Work request »
Pictures stay out of the copy. Everything else in the records must be repeated exactly.
** Opening Exercise data block **
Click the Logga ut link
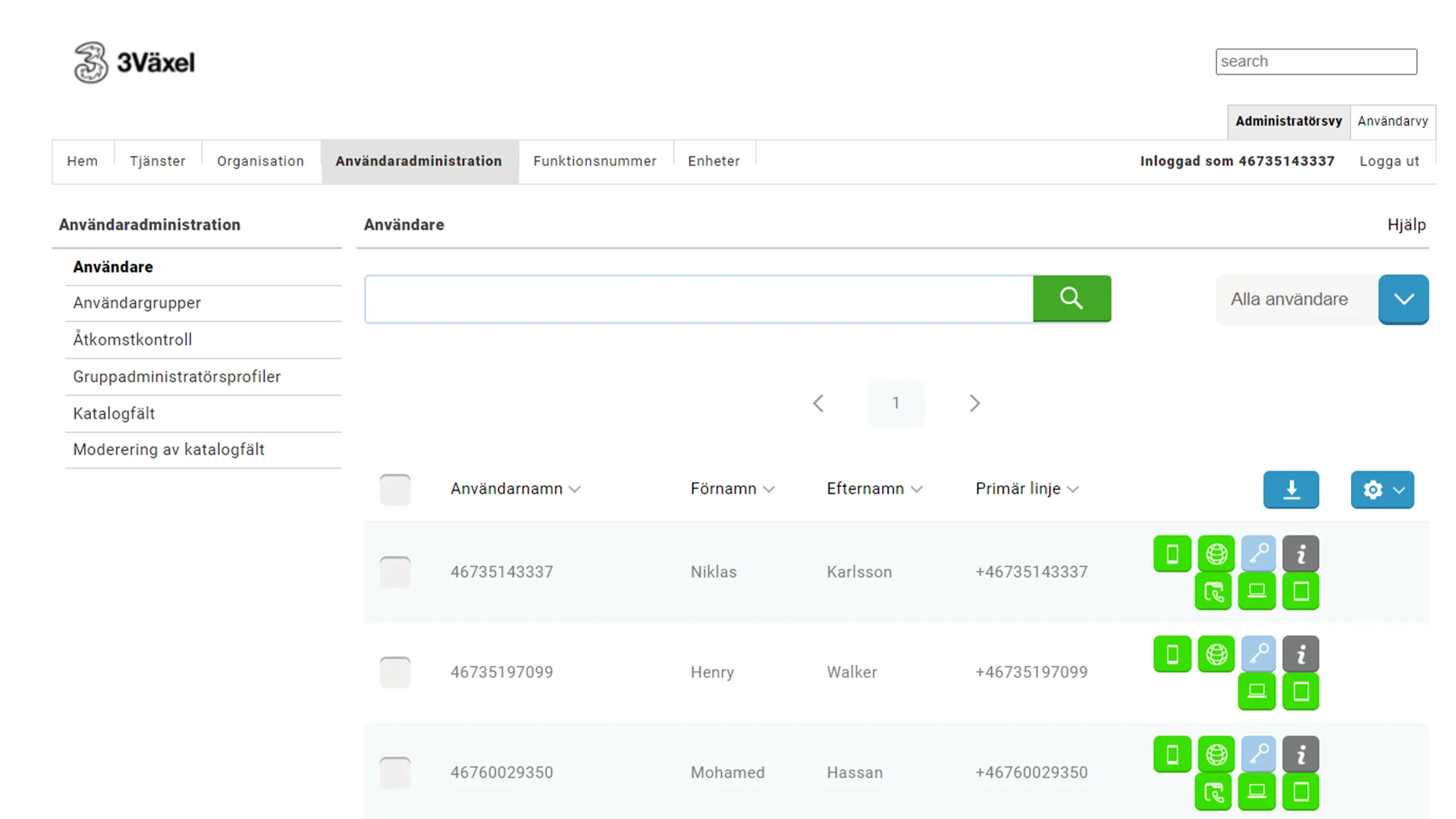pos(1389,162)
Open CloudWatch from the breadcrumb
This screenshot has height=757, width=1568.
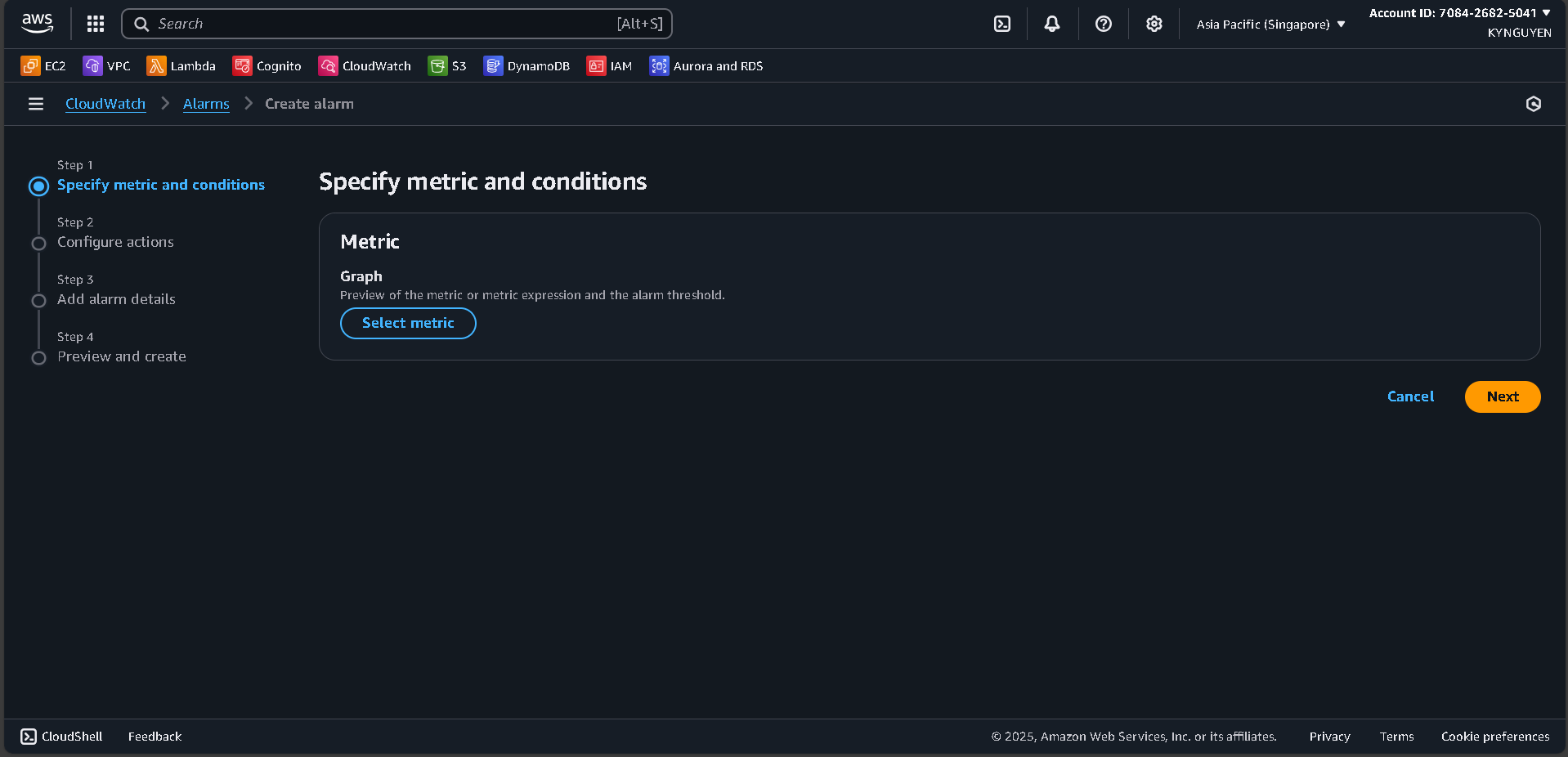[x=105, y=104]
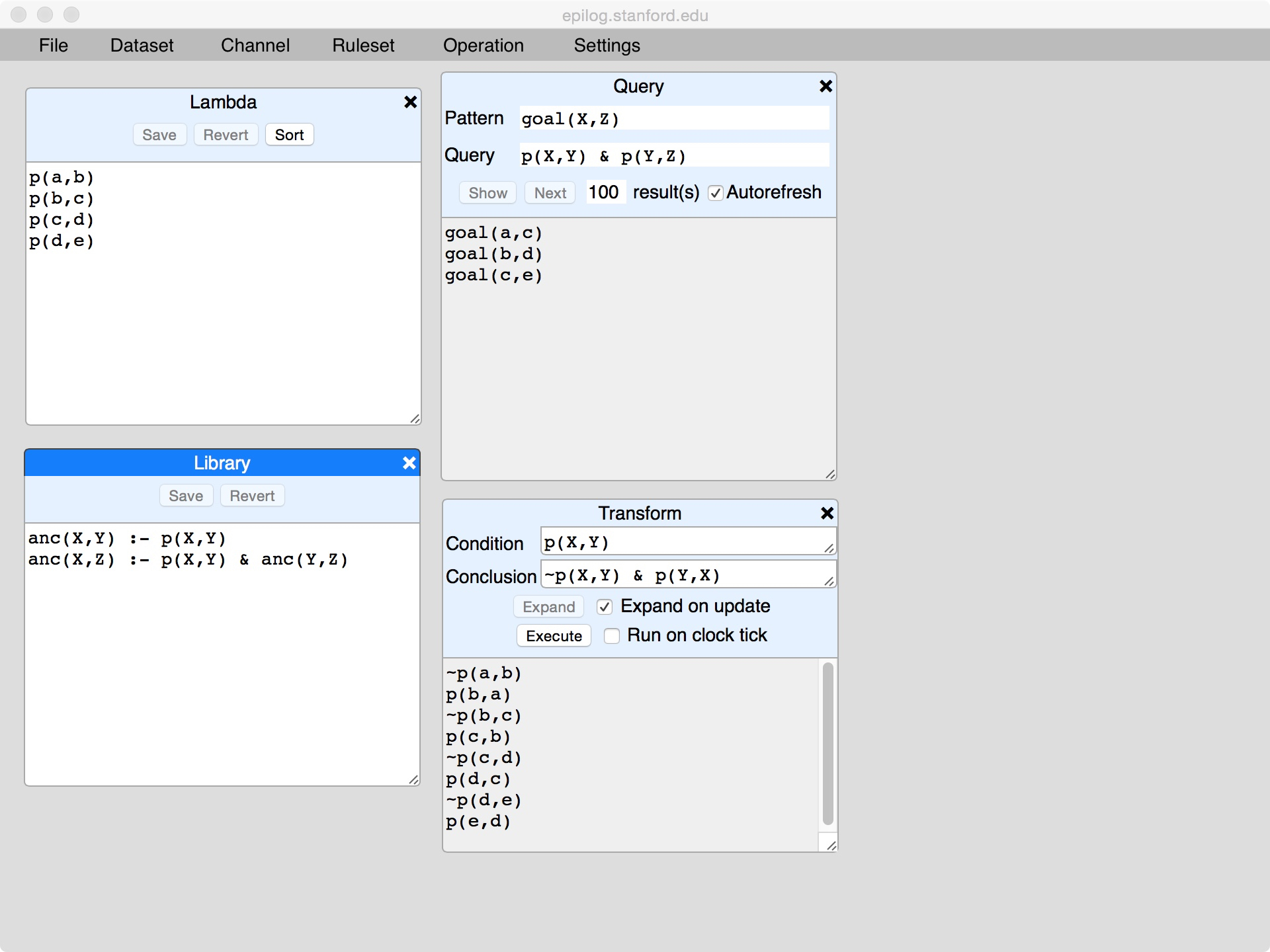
** Closing Exercise data block **
Exercise answer »
Click the Logga ut link
pos(1389,162)
Open CloudWatch from the breadcrumb
This screenshot has height=757, width=1568.
[x=105, y=104]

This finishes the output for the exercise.